(ABOUT THIS EXERCISE) Print the lines below from the line with "Task: Select the watch back thumbnail" to the line with "Given: Click the" exactly, keeping both ends, and print no pictures.

(RECORDS FOR PROCESSING)
........

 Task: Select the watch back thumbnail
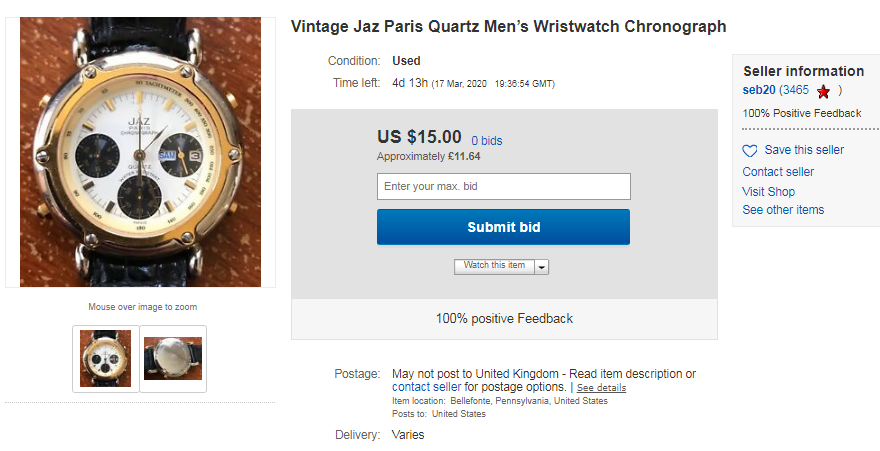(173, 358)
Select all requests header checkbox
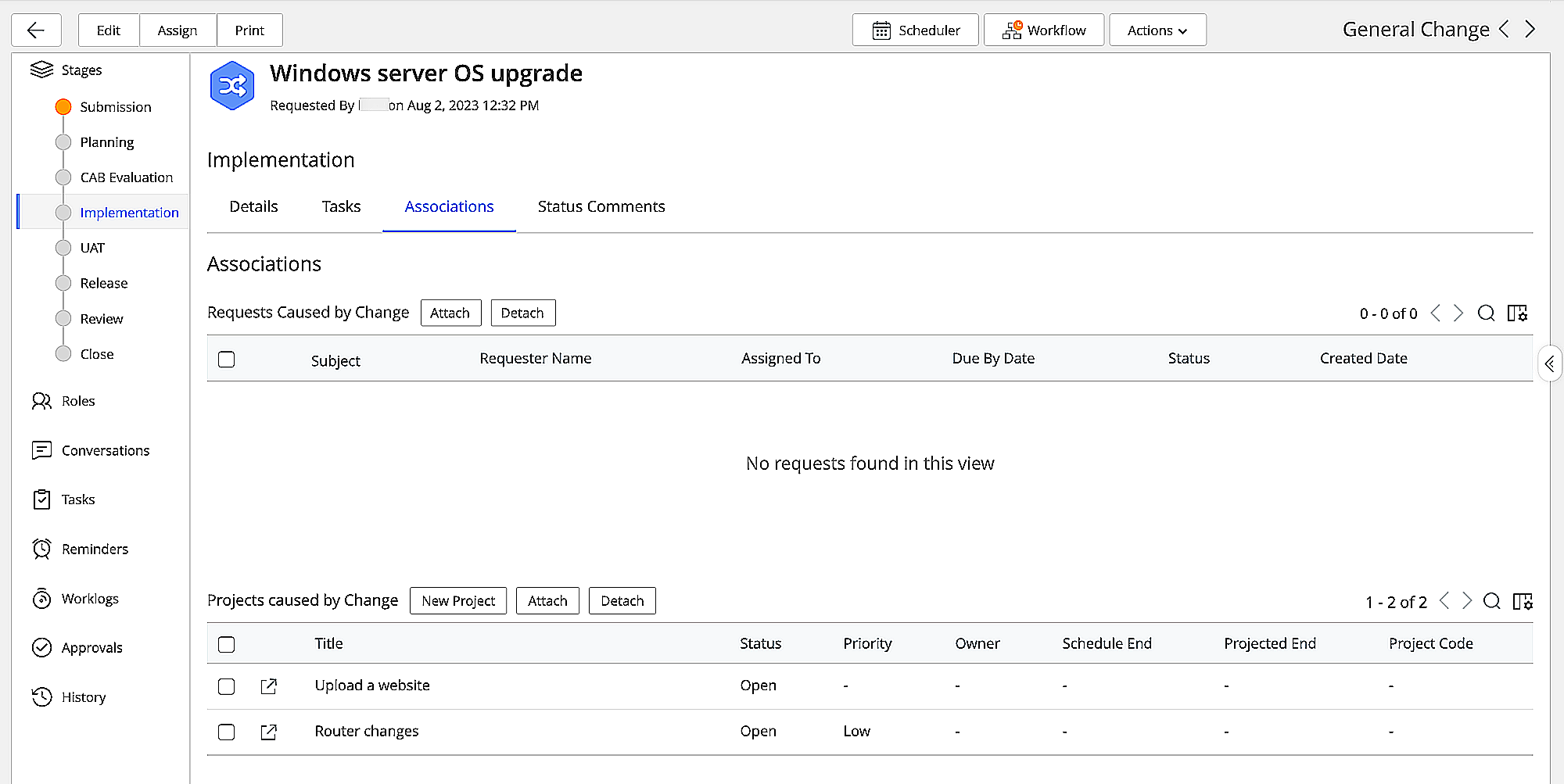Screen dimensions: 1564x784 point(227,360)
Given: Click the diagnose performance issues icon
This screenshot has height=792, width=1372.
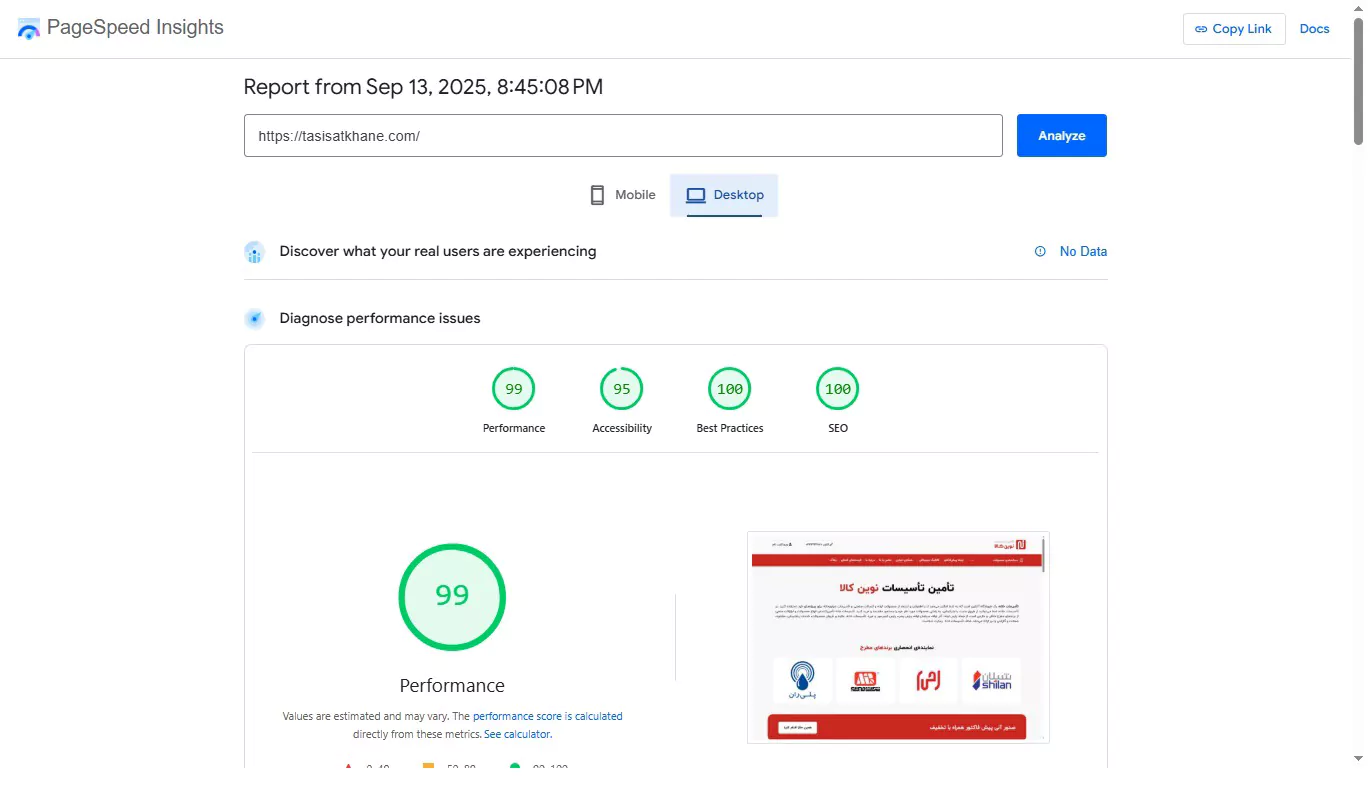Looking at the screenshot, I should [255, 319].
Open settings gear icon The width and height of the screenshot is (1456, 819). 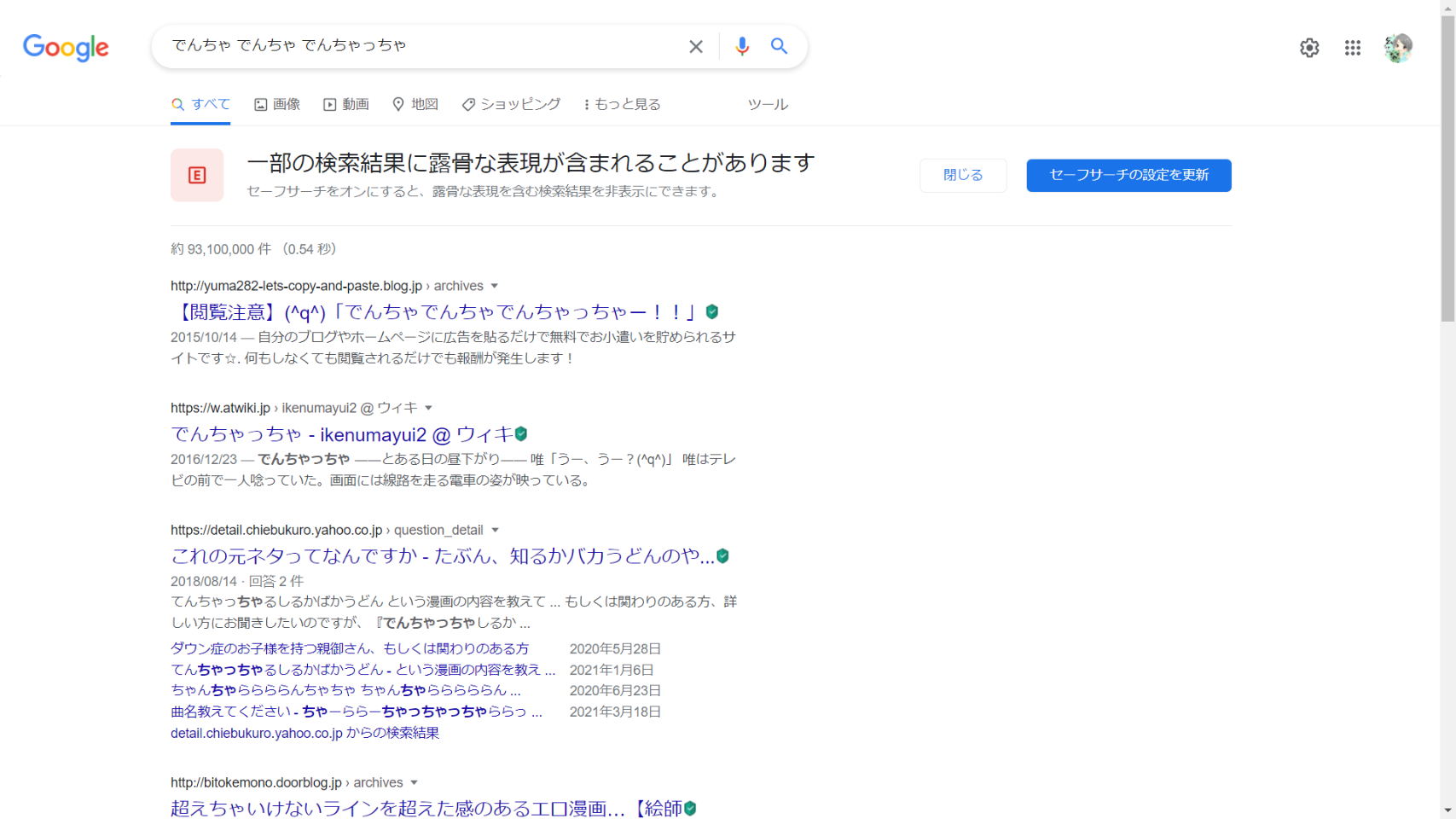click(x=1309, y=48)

........

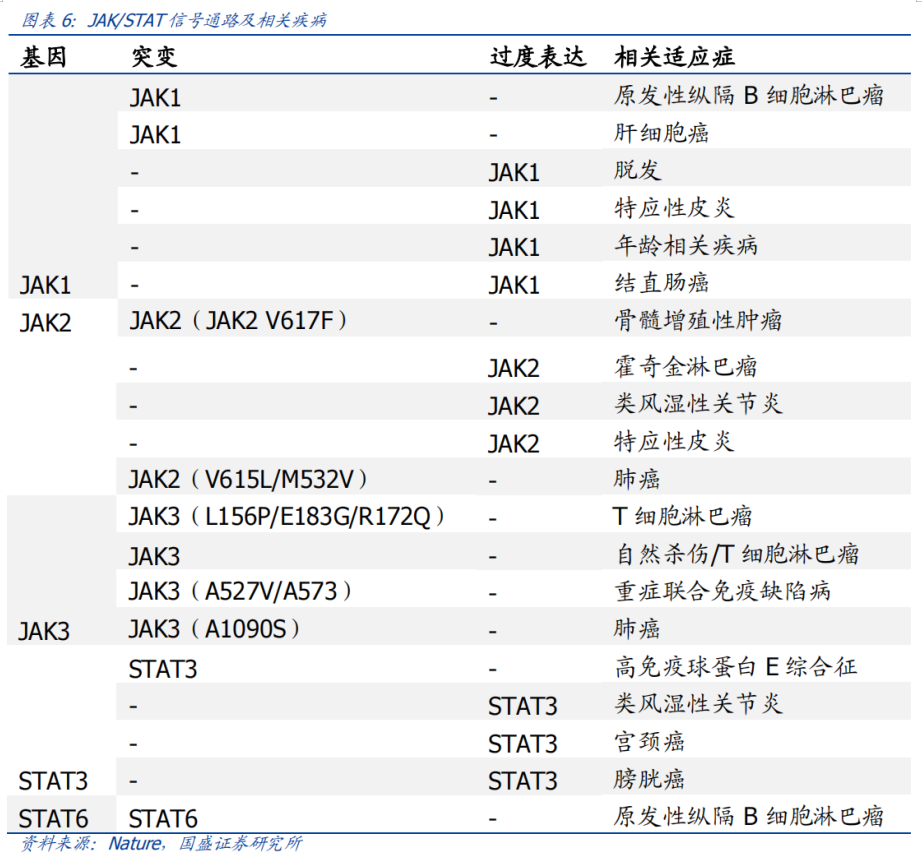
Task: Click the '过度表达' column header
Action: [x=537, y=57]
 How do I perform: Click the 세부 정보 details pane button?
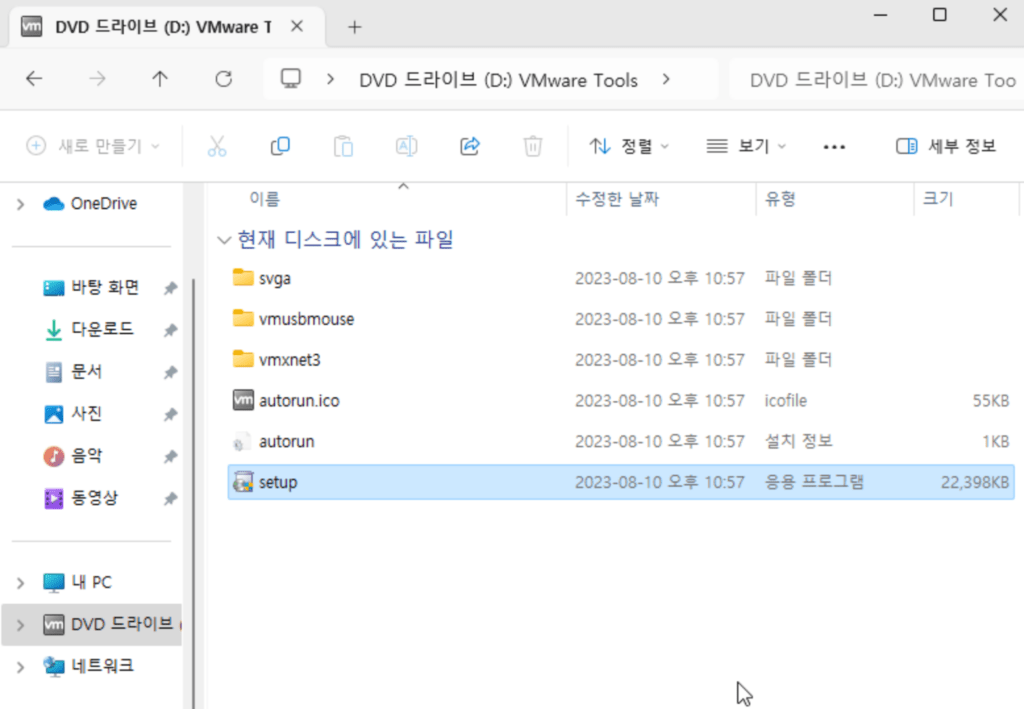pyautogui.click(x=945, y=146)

........

(EXPECTED ANSWER)
 Task: Select the watch back thumbnail
(173, 358)
Select all requests header checkbox
Screen dimensions: 1564x784 point(227,360)
Given: Click the diagnose performance issues icon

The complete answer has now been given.